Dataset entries
▬▬▬▬▬▬▬▬▬▬

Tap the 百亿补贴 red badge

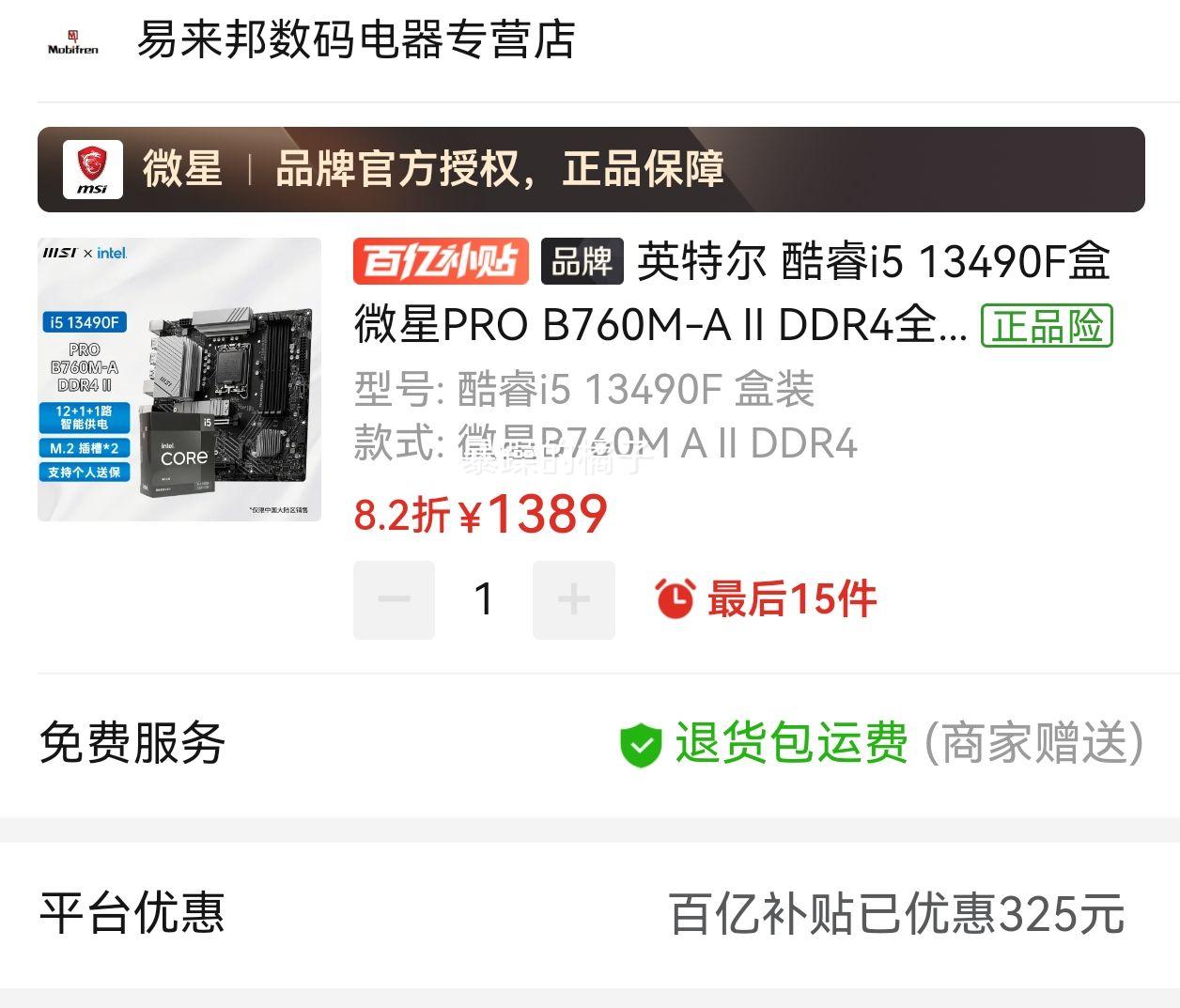[x=441, y=261]
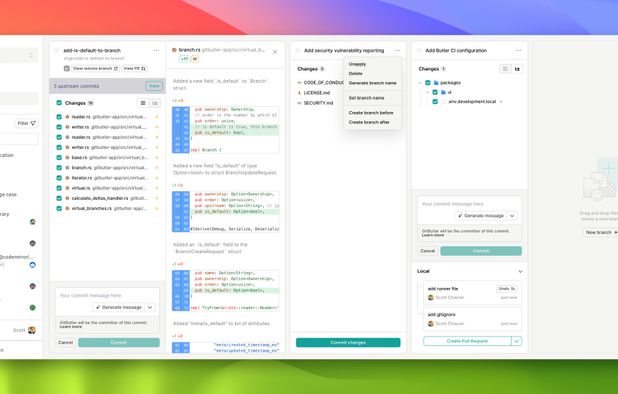Collapse the packages folder tree

[420, 83]
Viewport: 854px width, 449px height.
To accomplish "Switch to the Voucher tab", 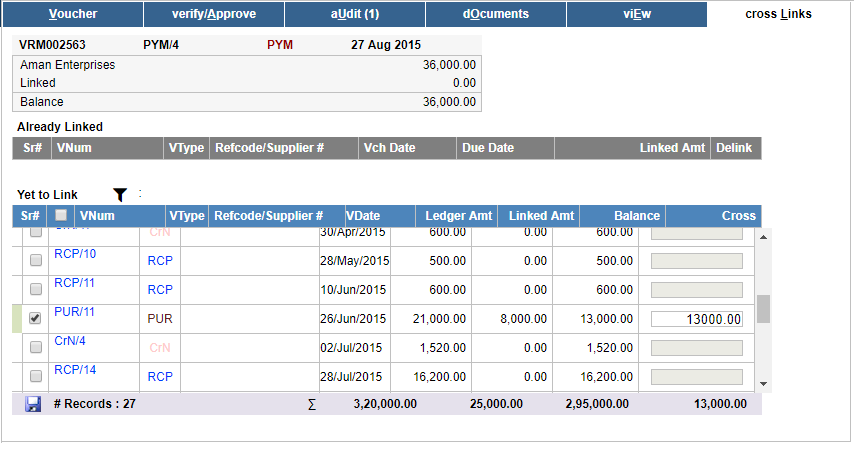I will tap(73, 14).
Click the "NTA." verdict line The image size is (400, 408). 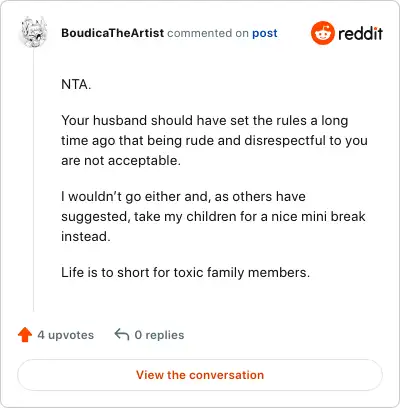76,84
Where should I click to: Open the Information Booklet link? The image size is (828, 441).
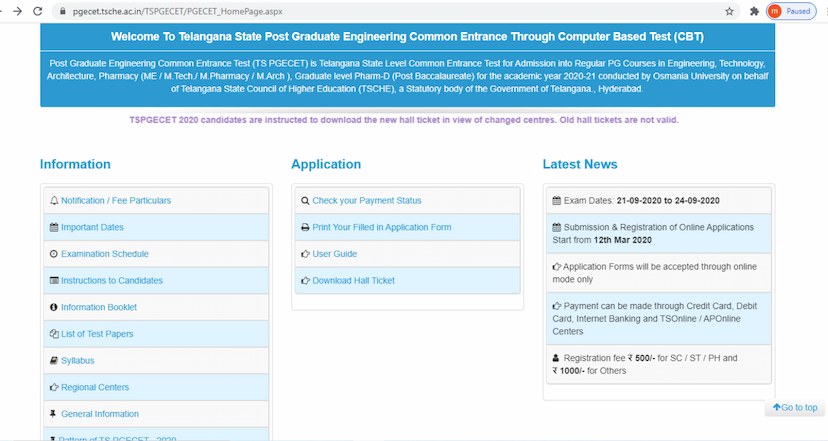[x=98, y=307]
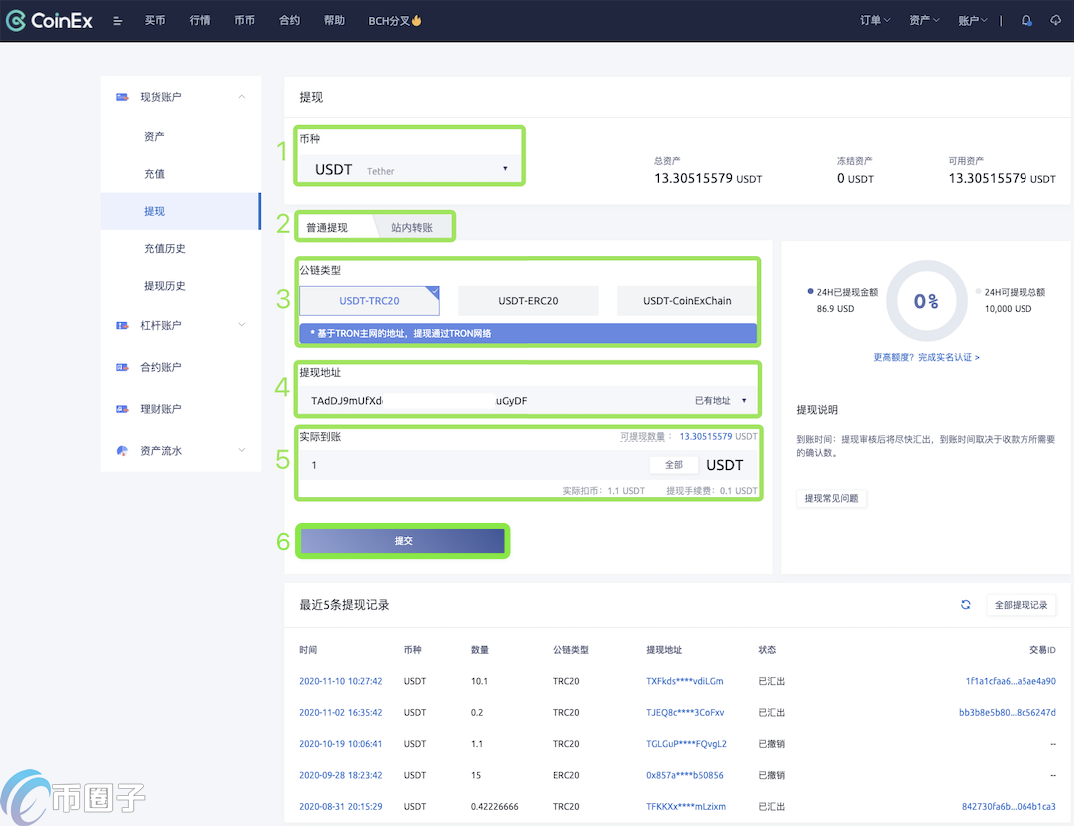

▬▬▬▬▬▬▬▬▬▬

What you have to do:
The answer consists solely of the lines from the one holding "Where should I" through the last line of the entries above, set down verbatim, without any pictures.

Task answer:
Where should I click to: Open the Information Booklet link? The image size is (828, 441).
[x=98, y=307]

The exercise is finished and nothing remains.